Continue the text on memory retention in Mem0 from its last sentence, before the material.

> [PASSAGE PROVIDED]
*** Begin section ***
Advanced Retention Scenarios

Scenario Implementation Strategy
Per-agent retention – Different agents keep memories for different durations Pass the specific agent_id to purge_expired_memories() and vary max_age_days per invocation based on agent configuration.
Periodic cleanup – Run nightly without blocking the main application Wrap the helper in an async background task using asyncio.create_task() or schedule it with APScheduler to run independently of your request handlers.
Soft-delete and archival – Maintain records after vector removal The SQLite history table already marks deletions with is_deleted = 1. To archive vector payloads externally, retrieve them first via mem.get(memory_id) before calling delete().
Metadata-driven filtering – Delete only memories tagged as "temporary" Add custom metadata (e.g., metadata={"tags": ["temporary"]}) when calling mem.add(). Then use mem.get_all(filters={"tags": {"contains": "temporary"}})—the filter syntax is processed by _process_metadata_filters (lines 858-889) in the main memory module.

Key Implementation Details

Timestamp Handling: According to the Mem0 source code, timestamps are generated using datetime.now(pytz.timezone("US/Pacific")).isoformat() during the _create_memory workflow and stored as ISO-8601 strings in the memory metadata dictionary.

History Auditing: Every deletion operation persists to the SQLite history table via the add_history method, ensuring you maintain a complete log of when memories were removed and by which session identifiers.

Filter Construction: The _build_filters_and_metadata helper (lines 81-106) automatically injects session-scoping parameters into vector store queries, while _process_metadata_filters (lines 858-889) handles complex metadata queries for custom retention logic beyond simple age checks.
*** End section ***
> [DATA LISTING]
*** Begin section ***
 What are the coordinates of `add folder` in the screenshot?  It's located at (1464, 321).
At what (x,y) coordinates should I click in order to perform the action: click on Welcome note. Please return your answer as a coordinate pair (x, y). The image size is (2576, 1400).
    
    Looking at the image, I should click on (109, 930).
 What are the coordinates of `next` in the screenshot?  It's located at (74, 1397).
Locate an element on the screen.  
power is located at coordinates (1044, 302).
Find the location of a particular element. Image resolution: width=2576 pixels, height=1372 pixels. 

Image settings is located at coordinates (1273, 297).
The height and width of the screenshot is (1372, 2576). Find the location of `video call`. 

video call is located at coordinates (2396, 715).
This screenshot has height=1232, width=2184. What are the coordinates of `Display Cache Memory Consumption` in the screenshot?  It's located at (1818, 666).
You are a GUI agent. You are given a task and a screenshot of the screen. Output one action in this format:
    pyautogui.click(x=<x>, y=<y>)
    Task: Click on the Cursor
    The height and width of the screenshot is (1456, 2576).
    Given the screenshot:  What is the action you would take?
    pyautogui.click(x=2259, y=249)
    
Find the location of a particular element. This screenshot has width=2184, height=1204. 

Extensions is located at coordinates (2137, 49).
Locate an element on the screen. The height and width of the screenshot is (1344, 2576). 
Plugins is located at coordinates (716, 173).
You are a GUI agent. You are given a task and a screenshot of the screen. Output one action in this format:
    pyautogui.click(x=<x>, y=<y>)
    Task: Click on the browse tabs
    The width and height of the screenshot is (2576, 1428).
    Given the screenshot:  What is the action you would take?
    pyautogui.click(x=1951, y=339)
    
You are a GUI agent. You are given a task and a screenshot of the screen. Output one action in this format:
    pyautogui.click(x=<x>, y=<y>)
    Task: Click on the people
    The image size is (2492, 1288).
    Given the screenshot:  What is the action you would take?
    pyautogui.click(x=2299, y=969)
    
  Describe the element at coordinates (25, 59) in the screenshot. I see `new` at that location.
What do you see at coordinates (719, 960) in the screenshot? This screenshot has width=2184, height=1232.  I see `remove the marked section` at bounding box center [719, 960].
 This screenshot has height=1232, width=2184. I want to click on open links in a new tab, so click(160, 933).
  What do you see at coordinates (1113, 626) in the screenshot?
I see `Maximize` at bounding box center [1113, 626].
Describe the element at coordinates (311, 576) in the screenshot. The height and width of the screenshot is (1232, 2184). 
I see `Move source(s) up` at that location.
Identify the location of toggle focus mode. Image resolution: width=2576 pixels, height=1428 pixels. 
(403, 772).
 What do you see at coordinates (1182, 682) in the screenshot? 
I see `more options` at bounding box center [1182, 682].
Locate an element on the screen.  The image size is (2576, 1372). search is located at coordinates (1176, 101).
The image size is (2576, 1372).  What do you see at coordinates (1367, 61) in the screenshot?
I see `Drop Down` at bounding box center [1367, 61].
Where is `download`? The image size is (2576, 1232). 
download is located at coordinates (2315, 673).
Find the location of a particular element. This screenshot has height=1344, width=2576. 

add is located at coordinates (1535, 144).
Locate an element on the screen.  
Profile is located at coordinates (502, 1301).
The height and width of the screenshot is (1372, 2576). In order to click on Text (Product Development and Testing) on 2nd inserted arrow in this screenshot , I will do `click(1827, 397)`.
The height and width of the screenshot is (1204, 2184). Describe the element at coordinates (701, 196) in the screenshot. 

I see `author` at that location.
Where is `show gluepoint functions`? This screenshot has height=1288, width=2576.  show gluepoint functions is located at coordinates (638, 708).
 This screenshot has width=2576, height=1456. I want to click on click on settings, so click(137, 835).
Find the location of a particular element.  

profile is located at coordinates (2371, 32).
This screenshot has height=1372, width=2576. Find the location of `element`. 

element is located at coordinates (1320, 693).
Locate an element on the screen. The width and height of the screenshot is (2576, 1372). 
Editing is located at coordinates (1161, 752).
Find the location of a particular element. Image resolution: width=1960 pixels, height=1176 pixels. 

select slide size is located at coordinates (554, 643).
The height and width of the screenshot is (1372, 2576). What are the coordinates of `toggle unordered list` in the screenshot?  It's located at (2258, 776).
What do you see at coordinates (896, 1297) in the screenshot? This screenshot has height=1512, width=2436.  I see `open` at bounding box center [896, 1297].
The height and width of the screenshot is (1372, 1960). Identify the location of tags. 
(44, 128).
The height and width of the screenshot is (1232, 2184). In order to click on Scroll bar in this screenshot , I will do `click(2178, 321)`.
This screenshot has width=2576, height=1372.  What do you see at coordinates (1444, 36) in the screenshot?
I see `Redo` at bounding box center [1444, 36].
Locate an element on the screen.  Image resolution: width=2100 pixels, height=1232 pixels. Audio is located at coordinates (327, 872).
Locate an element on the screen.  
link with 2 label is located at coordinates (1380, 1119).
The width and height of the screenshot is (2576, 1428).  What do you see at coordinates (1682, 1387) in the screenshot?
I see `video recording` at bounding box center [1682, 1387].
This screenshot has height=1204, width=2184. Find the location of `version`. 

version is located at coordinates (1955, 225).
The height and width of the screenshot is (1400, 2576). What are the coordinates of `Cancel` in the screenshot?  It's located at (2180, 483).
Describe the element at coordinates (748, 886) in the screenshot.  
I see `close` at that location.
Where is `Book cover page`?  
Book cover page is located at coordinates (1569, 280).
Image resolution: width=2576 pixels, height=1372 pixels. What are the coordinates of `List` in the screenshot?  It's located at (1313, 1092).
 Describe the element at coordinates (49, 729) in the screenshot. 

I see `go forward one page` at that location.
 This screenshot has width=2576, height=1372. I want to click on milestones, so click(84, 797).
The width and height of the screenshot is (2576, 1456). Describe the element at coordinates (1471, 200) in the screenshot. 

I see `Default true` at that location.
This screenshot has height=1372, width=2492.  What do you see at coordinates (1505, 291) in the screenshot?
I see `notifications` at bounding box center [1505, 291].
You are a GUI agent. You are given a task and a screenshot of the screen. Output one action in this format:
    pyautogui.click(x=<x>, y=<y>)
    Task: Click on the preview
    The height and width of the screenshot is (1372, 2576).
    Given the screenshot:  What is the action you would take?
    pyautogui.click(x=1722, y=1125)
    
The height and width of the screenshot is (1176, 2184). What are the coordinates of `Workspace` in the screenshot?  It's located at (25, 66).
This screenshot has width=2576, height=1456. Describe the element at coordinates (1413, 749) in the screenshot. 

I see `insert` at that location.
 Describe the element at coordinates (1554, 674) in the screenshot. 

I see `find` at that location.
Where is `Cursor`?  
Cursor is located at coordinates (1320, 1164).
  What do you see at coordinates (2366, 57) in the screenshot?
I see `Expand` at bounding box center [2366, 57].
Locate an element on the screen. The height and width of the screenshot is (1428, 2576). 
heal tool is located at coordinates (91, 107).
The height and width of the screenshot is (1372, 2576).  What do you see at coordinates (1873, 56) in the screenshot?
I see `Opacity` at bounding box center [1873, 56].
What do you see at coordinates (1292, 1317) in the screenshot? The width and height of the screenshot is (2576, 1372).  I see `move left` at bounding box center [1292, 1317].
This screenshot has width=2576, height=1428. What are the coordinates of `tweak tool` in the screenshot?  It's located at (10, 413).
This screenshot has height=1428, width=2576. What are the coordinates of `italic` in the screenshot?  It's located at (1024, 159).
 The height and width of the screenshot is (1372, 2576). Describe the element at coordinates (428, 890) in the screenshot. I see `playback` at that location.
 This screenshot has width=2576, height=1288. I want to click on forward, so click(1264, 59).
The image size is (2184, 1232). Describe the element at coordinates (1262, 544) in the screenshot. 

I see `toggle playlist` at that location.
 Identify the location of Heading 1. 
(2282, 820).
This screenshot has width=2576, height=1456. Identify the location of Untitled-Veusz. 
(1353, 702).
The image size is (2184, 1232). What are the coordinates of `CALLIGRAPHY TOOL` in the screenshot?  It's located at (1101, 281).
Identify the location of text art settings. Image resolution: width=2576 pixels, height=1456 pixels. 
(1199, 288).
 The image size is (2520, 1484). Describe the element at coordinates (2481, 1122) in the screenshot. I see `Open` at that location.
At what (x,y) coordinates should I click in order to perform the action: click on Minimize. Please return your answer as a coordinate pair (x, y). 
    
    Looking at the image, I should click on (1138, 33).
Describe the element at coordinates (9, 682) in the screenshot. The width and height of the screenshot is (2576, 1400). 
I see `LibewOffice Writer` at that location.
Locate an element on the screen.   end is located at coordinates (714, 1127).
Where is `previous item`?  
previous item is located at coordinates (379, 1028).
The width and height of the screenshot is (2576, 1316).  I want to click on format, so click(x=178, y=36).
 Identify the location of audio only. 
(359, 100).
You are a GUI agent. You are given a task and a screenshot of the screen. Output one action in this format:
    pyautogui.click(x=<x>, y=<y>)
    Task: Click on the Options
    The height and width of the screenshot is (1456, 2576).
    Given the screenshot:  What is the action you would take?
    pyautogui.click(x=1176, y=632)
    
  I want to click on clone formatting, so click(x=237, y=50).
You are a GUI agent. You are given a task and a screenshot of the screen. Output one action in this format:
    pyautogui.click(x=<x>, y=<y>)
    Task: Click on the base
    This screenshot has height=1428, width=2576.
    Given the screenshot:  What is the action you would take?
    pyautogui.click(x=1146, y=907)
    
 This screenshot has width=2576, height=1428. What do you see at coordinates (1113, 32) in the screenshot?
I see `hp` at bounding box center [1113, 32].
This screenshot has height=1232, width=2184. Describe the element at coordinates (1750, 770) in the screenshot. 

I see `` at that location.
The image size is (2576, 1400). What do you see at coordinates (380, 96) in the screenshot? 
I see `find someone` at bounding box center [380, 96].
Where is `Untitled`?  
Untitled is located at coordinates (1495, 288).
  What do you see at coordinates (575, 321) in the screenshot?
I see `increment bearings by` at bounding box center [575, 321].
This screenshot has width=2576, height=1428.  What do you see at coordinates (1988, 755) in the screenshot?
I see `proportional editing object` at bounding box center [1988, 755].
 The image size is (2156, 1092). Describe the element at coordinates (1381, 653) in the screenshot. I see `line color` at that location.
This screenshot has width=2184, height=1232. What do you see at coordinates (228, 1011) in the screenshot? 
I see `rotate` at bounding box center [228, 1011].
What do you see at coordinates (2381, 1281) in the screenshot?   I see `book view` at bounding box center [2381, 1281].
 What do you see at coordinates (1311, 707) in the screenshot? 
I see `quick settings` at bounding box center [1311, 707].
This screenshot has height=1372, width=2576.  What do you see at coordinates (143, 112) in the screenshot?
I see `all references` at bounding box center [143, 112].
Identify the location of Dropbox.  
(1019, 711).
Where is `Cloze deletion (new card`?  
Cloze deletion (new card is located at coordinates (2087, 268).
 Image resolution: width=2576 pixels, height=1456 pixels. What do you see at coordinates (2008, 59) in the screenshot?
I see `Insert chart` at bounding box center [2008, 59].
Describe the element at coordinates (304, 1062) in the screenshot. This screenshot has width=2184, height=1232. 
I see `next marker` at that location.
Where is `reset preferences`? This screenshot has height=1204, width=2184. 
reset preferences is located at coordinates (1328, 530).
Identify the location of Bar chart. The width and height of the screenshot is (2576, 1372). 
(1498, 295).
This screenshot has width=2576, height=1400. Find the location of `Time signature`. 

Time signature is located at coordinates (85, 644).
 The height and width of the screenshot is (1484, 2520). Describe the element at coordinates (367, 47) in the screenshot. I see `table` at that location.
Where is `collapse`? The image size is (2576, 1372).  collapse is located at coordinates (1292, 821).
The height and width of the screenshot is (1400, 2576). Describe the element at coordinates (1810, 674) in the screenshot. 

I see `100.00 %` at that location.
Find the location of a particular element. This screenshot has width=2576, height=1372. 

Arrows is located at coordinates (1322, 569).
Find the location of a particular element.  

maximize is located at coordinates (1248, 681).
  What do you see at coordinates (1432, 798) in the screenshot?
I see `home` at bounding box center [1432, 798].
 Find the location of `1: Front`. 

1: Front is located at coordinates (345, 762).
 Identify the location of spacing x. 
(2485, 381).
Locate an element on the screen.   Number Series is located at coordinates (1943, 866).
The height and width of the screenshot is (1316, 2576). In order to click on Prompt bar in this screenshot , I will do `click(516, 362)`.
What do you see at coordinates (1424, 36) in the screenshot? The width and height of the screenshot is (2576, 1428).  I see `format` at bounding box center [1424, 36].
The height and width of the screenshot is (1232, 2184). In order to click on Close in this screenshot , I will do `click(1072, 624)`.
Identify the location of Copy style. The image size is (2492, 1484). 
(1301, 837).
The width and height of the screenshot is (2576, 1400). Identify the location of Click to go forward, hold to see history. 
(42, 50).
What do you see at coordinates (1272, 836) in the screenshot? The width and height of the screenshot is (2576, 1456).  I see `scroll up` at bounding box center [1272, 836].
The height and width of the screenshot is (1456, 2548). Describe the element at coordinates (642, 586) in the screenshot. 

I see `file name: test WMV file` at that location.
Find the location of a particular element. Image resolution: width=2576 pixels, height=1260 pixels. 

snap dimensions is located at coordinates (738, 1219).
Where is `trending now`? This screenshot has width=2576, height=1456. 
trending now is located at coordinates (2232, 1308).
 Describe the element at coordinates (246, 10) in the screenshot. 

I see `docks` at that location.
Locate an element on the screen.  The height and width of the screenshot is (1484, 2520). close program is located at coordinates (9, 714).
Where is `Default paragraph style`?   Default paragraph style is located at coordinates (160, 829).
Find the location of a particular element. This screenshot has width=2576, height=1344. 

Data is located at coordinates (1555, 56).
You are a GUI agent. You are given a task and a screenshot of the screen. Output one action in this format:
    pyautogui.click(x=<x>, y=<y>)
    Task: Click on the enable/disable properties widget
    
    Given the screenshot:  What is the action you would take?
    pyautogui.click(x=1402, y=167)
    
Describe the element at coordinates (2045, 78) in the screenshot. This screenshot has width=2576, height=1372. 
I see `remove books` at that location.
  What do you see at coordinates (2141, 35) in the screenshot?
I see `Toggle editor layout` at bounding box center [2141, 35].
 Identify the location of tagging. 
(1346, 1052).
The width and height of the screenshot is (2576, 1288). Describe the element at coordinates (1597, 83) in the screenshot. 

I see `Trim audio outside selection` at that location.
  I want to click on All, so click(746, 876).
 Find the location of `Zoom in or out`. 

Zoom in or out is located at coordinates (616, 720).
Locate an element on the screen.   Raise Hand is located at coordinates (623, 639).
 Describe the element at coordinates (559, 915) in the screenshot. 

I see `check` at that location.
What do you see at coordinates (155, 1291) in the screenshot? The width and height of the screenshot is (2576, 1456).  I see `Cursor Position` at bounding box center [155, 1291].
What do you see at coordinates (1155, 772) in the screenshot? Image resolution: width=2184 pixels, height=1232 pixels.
*** End section ***
> [OUTPUT OF THE EXERCISE]
Summary

  • Mem0 maintains synchronized storage in a vector store and a SQLite history database (mem0/memory/storage.py), with every memory carrying created_at timestamps.
  • Use Memory.get_all() to fetch candidates, filter by datetime comparisons, and remove stale entries with Memory.delete() or Memory.delete_all().
  • Deletion operations are automatically audited in the SQLite history table, providing compliance trails without additional code.
  • Implement periodic cleanup by wrapping retention logic in background tasks or schedulers, and extend policies using metadata filters processed by _process_metadata_filters.

Frequently Asked Questions

How does Mem0 track when a memory was created?

Mem0 automatically records created_at and updated_at timestamps in the memory metadata during the _create_memory workflow in mem0/memory/main.py (lines 1080-1086). These timestamps are ISO-8601 formatted strings generated using datetime.now(pytz.timezone("US/Pacific")).isoformat(), stored in both the vector store metadata and the SQLite history table for audit purposes.

Can I delete all memories for a specific user without iterating through individual IDs?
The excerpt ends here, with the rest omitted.